Numbers 11:27-29 (RSV) says, “And a young man ran and told Moses, ‘Eldad and Medad are prophesying in the camp.’ And Joshua the son of Nun, the minister of Moses, one of his chosen men, said, ‘My lord Moses, forbid them.’ But Moses said to him, ‘Are you jealous for my sake? Would that all the Lord’s people were prophets, that the Lord would put his spirit upon them!’”

Joel 2:28 has the prophet Joel speaking for God and Acts 1:17-21 has the Apostle Peter, quoting Joel, to say, “In the last days it shall be, God declares, that I will pour out my Spirit upon all flesh, and your sons and your daughters shall prophesy, and your young men shall see visions, and your old men shall dream dreams; yea, and on my menservants and my maidservants in those days I will pour out my Spirit, and they shall prophesy.... And it shall be that whoever calls on the name of the Lord shall be saved.”

Activating Our Christian Prophethood
The concept of the the prophethood of all believers is quite old, traceable at least to Moses (see Numbers 11:29). The term itself has been around for at least a hundred years; but I am personally indebted to James Luther Adams, whom I knew, for having jogged me into hot-eyed excitement about the idea through a piece that he wrote in 1947 and which George Beach both included and, at Adams' suggestion, used as the title for a volume of compiled addresses and articles by Adams, published by Beacon Press in 1986.

According to the papers, a leading Methodist bishop, former president of the Methodist Council of Bishops, and former tall­steeple church pastor, who after fifty years of intense homosexual activity recently died of AIDS, built his stunningly successful professional career on a ruthlessly pursued program of rigid “conservatism” and aggressive initiatives for full-speed-ahead-damn-the-torpedoes “evangelism and church growth.” Prophethood was not his cup of tea.

When I was enrolled at Southwestern Baptist Theological Seminary, it was the rule rather than the exception for the teachers to fail to get to the latter sections of Paul’s epistles, to perambulate around the prophetic, to denigrate the prophetic demands of the Christian calling, and, like a yo-yo stalled on hesitation at the bottom of the swing until its energy is spent, left ethics till the last and then left it out. Prophethood was not their priority.

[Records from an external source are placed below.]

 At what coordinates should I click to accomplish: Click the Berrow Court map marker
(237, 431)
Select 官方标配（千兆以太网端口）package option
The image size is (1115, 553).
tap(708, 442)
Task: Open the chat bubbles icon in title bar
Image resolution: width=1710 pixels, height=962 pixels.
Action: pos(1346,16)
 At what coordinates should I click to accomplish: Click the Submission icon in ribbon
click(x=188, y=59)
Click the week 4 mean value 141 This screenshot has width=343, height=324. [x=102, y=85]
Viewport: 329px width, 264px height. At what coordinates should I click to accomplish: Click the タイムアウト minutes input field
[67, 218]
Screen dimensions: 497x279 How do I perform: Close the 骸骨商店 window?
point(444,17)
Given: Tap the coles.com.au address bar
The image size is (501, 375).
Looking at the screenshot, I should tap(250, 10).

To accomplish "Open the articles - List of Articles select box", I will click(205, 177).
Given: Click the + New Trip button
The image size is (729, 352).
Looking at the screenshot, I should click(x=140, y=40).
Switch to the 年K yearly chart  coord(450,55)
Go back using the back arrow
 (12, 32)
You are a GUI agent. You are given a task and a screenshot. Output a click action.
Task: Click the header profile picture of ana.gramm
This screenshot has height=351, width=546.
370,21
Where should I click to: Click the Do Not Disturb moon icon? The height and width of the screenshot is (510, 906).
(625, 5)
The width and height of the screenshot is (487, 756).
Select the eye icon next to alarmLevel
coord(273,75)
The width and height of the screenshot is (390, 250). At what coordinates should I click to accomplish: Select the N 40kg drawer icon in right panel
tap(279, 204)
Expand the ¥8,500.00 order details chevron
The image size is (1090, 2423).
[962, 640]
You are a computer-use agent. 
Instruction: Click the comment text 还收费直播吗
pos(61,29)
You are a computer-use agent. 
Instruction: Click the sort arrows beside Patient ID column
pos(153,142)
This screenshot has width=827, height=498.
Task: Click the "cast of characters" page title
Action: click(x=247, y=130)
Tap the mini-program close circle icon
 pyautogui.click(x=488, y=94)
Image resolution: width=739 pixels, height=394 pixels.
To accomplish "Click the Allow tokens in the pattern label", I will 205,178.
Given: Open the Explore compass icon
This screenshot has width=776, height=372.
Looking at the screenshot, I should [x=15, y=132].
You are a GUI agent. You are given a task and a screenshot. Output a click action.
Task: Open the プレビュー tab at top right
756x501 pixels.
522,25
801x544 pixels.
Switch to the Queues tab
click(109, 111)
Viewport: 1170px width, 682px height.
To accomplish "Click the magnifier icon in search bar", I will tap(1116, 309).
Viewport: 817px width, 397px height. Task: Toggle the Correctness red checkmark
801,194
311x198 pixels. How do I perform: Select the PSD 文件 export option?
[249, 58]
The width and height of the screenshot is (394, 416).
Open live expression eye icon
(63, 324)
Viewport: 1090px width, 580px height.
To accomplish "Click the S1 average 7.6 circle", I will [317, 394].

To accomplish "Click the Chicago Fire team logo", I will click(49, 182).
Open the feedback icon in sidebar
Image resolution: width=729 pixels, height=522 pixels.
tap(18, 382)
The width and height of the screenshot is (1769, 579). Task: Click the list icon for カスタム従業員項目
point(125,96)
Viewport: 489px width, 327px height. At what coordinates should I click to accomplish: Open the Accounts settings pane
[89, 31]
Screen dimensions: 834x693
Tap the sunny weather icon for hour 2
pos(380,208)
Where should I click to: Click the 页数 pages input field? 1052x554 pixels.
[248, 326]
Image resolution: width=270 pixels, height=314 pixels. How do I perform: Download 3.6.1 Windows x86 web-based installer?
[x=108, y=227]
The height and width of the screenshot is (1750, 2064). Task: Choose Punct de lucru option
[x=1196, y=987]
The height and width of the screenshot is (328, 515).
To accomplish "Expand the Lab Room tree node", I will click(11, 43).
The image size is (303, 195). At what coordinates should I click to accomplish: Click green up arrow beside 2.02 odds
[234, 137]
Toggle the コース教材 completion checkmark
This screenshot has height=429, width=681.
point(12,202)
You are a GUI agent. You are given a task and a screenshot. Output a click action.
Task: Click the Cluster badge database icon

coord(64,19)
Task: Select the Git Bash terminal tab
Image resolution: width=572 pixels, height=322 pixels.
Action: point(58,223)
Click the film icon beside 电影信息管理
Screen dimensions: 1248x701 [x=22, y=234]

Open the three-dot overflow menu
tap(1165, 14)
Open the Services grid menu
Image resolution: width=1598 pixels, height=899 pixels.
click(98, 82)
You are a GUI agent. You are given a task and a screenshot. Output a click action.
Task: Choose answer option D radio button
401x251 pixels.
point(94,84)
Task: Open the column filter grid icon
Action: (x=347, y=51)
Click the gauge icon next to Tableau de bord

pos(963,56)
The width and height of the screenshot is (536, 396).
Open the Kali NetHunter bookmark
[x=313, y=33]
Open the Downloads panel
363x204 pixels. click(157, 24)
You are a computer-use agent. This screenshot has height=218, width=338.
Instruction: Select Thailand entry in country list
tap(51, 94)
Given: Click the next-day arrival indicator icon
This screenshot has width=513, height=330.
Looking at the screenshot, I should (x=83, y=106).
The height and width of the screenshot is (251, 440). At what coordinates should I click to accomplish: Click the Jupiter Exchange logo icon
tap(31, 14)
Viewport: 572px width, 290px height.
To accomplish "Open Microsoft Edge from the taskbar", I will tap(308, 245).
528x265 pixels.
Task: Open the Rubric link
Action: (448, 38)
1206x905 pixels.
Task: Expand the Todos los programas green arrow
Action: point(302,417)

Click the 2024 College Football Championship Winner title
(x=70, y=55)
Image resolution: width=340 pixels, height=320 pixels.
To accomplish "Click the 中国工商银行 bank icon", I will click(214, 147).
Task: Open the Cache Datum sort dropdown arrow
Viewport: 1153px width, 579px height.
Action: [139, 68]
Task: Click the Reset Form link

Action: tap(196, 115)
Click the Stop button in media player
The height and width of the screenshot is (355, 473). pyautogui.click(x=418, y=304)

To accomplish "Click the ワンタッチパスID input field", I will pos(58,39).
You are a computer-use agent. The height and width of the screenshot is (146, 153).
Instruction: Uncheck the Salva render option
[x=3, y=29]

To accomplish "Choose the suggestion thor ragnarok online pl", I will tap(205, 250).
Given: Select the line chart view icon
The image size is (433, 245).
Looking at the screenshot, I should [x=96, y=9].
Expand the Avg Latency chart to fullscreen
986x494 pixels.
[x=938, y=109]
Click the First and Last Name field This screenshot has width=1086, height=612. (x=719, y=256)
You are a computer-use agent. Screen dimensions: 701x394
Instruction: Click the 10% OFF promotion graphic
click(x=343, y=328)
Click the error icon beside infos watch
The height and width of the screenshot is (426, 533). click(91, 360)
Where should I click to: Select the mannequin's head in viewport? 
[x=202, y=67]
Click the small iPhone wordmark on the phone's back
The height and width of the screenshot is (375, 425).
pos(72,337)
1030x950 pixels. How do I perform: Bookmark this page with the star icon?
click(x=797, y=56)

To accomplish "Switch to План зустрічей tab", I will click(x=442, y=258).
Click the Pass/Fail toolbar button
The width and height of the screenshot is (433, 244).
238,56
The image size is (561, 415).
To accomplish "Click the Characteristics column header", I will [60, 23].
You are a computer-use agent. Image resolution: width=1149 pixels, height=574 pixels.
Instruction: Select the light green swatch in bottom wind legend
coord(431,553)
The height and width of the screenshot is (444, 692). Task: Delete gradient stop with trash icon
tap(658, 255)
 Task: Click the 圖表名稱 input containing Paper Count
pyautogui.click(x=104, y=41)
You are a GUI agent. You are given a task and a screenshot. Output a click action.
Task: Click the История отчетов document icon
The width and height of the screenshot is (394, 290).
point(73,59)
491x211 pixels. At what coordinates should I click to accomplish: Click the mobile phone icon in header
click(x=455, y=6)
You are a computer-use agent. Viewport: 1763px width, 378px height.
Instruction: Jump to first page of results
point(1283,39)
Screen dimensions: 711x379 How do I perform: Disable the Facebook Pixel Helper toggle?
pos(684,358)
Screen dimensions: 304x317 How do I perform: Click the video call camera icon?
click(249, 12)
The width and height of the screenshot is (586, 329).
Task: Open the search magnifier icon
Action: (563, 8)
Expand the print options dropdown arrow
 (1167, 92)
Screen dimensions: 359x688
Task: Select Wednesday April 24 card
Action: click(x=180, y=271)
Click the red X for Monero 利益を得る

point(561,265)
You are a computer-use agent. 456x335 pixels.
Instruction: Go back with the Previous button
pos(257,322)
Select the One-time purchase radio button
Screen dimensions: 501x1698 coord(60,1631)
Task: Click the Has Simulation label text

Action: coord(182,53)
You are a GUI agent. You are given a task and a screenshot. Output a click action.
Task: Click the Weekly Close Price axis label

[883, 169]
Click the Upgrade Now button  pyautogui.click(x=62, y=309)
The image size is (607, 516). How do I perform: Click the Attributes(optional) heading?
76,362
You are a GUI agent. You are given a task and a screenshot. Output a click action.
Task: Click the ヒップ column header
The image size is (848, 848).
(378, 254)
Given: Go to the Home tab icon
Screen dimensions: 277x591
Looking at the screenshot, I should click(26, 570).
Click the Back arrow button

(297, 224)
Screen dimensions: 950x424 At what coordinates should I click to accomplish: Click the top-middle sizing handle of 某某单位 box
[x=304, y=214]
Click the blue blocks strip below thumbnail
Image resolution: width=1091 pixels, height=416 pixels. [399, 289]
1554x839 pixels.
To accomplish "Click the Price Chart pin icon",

We do well to remember that Henry IV, who had called his ally, the French soldier of fortune, Louis Crillon“The bravest of the brave,” said to the tardy Crillon after victory had been won in 1587 against a particularly aggressive show of force by the Leaguers in northern France, “Hang yourself, brave Crillon! We fought at Arques and you were not there.” (cf. James Luther Adams, The Prophethood of All Believers, p. 103.)

The prophetic dimension of revealed religion has everlastingly fallen onto hard times. It has never been the most coveted of callings. There are some obvious reasons for this. Even the Lord’s anointed are subject to temptations related to “soft clothing,” pleasure, materialism, economic determinism, and love of comfort. When the winnowing and harrowing of Fundamentalism started among Southern Baptists, Baptists were not lean and mean, ready for the war, but soft and satisfied, flabby and floppy.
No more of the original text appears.